Repeat word for word the stretch of the AI transparency statement below that starts with the words "For PRO users, Vashist" and ends with the words "the European Union.".

◆ Supplied text:
►

We believe AI in the wellness space must be transparent, observable, and honest about its limits. This page describes the systems we use, where your data lives, and what our AI does not do.
When you chat with Vashist, you're interacting with an artificial intelligence system — not a doctor, not a therapist, and not a person. Vashist is designed to illuminate classical Ayurvedic knowledge, not to diagnose or treat.
This page explains, in verifiable detail, what the system is. EU AI Act Article 50 compliance comes into force on 2 August 2026; we're disclosing ahead of time.
Vashist routes requests to AI models via OpenRouter, which lets us select between several providers depending on the task (chat, embeddings, rephrasing) and the context. Primary models come from the Claude family (Anthropic) and the GPT family (OpenAI), with other families used selectively.
Specific model names may rotate as new versions become available. Configuration is managed internally. You can request a log of the models used in your chat history through support.
For PRO users, Vashist uses Mem0 to keep context across conversations — remembering your dosha, your practices, and the preferences you've shared. Each user has their own isolated memory space; it is never crossed between accounts.
Data location: memory vectors live in our PostgreSQL database with pgvector, on servers located in the European Union.
Deletion: there is currently no self-service switch to disable memory, but you can request immediate deletion through support. When your account is downgraded from PRO to BASIC, persistent memory is also removed. A direct opt-out control is on our roadmap.
When Vashist answers you, the answer is grounded in sources — not invented. The system uses RAG (Retrieval-Augmented Generation) over a curated knowledge base, which includes:
Charaka Samhita, Sushruta Samhita, Ashtanga Hridayam (Vagbhata), and others — selected passages, indexed and available for citation.
Articles curated by the Centro de Ayurveda team, organised by dosha, season, and practice category.
Over 3,700 Sanskrit terms with English definitions, cross-referenced with the knowledge base to enrich answers.
Collection of 100+ peer-reviewed articles, indexed for semantic RAG search.
When an answer uses a specific source, it is cited with a link to the document. If there is no citation, the answer comes from the model's general knowledge — something that may be wrong and should be verified.
Every AI call is logged and analysed with Langfuse — an observability tool for AI systems. It lets us monitor latency, cost, error rate, and perceived response quality over time.
Logs contain the input, output, model used, and token count. They do not contain additional personally identifiable information — only the content you shared in the conversation. Maximum retention is 90 days.
Being clear about what the AI cannot do is as important as what it can.
Vashist does not replace medical consultation. It cannot interpret tests, prescribe medications, or assess acute conditions. For any real clinical concern, speak with a qualified health professional.
Vashist is a wellness and education tool. The recommendations it offers — diet, routines, practices — are informational and general, not personalised care for a specific condition.
For clinical follow-up, protocol supervision, or direct observation (Darshana, Sparshana), the human Ayurvedic practitioner is irreplaceable. Vashist refers you to the consultation marketplace when the case requires it.
If an AI answer is factually wrong, dangerous, or inappropriate, we want to know. Every message in the chat has thumbs-up and thumbs-down buttons — use them to flag.
For detailed reports or serious concerns, email us a description of the issue. Include, if possible, the conversation ID visible in the panel.
This page is kept current as the system evolves. For information on personal data and subprocessors, see the Privacy Policy.

◄

◆ Data for review:
►

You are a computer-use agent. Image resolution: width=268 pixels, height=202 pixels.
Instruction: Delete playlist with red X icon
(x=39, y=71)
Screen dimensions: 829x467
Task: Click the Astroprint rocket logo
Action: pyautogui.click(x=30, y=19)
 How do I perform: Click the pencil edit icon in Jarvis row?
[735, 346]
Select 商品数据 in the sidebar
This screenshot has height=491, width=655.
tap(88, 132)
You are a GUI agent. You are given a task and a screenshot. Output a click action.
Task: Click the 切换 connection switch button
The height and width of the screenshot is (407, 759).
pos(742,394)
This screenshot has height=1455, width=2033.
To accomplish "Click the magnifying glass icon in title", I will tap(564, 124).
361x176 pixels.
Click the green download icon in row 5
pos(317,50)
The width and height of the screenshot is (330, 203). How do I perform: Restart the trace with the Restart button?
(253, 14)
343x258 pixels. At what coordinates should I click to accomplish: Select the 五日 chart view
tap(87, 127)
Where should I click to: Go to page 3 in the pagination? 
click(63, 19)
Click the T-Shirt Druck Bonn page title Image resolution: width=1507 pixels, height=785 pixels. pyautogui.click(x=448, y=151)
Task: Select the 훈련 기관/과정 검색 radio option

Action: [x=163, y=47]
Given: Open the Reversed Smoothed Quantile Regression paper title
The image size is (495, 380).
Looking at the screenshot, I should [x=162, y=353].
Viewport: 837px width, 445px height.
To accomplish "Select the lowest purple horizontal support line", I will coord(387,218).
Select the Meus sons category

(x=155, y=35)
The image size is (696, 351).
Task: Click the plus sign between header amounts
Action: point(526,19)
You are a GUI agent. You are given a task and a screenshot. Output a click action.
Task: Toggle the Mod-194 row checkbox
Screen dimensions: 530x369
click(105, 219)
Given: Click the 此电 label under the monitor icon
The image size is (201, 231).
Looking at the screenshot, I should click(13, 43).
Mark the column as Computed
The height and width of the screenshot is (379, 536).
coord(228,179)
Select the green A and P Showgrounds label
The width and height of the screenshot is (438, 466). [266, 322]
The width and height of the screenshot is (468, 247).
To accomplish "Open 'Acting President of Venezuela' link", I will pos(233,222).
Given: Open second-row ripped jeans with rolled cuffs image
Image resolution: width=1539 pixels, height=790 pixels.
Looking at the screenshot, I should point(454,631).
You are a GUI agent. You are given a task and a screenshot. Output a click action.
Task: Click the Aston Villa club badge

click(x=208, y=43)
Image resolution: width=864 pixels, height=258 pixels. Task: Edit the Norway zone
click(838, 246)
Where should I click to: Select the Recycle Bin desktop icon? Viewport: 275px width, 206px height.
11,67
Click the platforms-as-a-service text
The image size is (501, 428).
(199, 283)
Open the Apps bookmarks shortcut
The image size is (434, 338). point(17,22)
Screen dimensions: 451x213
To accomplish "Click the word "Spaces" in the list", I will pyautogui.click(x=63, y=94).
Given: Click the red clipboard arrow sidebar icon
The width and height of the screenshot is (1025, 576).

◄

◆ Task output:
For PRO users, Vashist uses Mem0 to keep context across conversations — remembering your dosha, your practices, and the preferences you've shared. Each user has their own isolated memory space; it is never crossed between accounts.
Data location: memory vectors live in our PostgreSQL database with pgvector, on servers located in the European Union.